** start Page text **

Most of those I know do - at least at an optimization usually called
"-fast".
> Though with the C for statement, it isn't so easy to unroll. The
> loop variable is allowed to change!
So that appears to be another advantage for Fortran: it can't happen there.
Jan
| |
| glen herrmannsfeldt 2006-01-10, 4:11 am |
| Jugoslav Dujic wrote:
I wrote:
> | In some cases the C way is better, in others the Fortran way.
> | Generating a long string with strcat() in a loop will certainly show
> | the advantage of keeping the length around.
> Considering that, most of the time, one would want to concatenate
> TRIMmed strings, that advantage loses the edge.
If you use strcat() in a loop to build up a string the program
runs in O(n**2) time. I had it happen before.
-- glen
| |
| Jugoslav Dujic 2006-01-10, 4:11 am |
| glen herrmannsfeldt wrote:
| Jugoslav Dujic wrote:
|
| I wrote:
|
||| In some cases the C way is better, in others the Fortran way.

** end Page text **
** start Given information **

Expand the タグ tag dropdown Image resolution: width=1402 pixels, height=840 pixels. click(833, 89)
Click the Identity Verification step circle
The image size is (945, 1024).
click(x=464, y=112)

** end Given information **

» **Short exercise**:
In the forum thread, what running time does glen herrmannsfeldt say results from building up a string with strcat() in a loop?

» **Expected output**:
O(n**2) time.